A long time ago, I rented this game repeatedly but I wasn't able to beat it. Some jerk rented it after me and over-wrote my save. IIRC they also named the overwriting character "BUTTS" or something dumb.

Other related titles in this franchise are Tactice Ogre- of the same "Tactics" genre as Final Fantasy Tactics, Dynasty Warriors Tactics etc- and Ogre Battle 64: Person of Lordly Caliber

July 24th, 2017 at 1:29 am | Comments & Trackbacks (0) | Permalink

Finished Super Mario RPG (SNES)

Do you remember back when Nintendo's first party titles tried to push the limits of the current technology?

Since I had done the "finish all my Super Nintendo games I currently own" I bought this new one. This game was not technically new to me since I played it all the way through as a child but I wanted to re-visit it.

I'm of the opinion that this game is the spiritual precursor to Paper Mario. They share the same role-playing elements and comedic style. Before SMRPG- and not counting weird outlyer games like "Mario is Missing"- Mario was a side-scrolling platformer and that was basically it. This was a first in having a Mario game with a character-driven story, EXP and inventory management, and so on. It has a very disctinctive level of polish, and so I think Paper Mario went on to build on this idea later.

SMRPG- which is top-down isometric 2D- achieves a "3D-looking style" through pre-rendered 3D graphics and creative ways of having planes overlap each other. You would not guess that this game was for a platform optimized for copying 16x16 sprites since literally nothing appears to have square boundaries. So many things have curved, irregular edges and unusual types of blending. The sprites all look like shaded 3D models because they are (were). One other game that comes to mind which used these same techniques is Donkey Kong Country 1/2/3 but SMRPG has larger, more varied worlds and characters and so I think it represents a greater level of achievement.

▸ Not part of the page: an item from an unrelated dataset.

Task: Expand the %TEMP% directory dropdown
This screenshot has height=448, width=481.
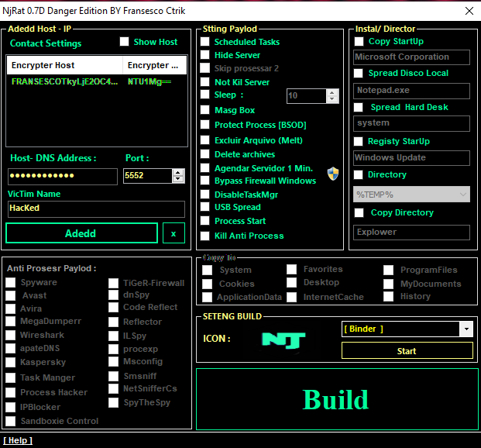Action: coord(462,195)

Given the sizes of sprites and envrionment with the lack of repitition or content recycling, I have no idea how they were able to fit a game of this size into 32MB. Performance-wise it was one of only a handful of games that were accelerated by the SA-1 chip though.

The game uses QTEs in all fights which keep things from getting boring or too grind-y.

In this game someone from the Final Fantasy franchise makes an appearance. In this playthrough I beat Culex, an optional boss- for the first time. I can see why this was optional. This was harder than literally anything else in this game including the final boss.

June 25th, 2017 at 9:56 pm | Comments & Trackbacks (0) | Permalink

Finished Rocko's Modern Life, the SNES action game based on the '90s Nickelodeon cartoon.

I remember watching this cartoon thinking was pretty funny while also kind of gross because when I was little, I didn't like seeing eating of hearts, brains, etc. It looked really disturbing. Don't know if I'd find it gross now? Apparently the show also had lots of innuendos which had to have gone totally over my head at the time since I don't recall that.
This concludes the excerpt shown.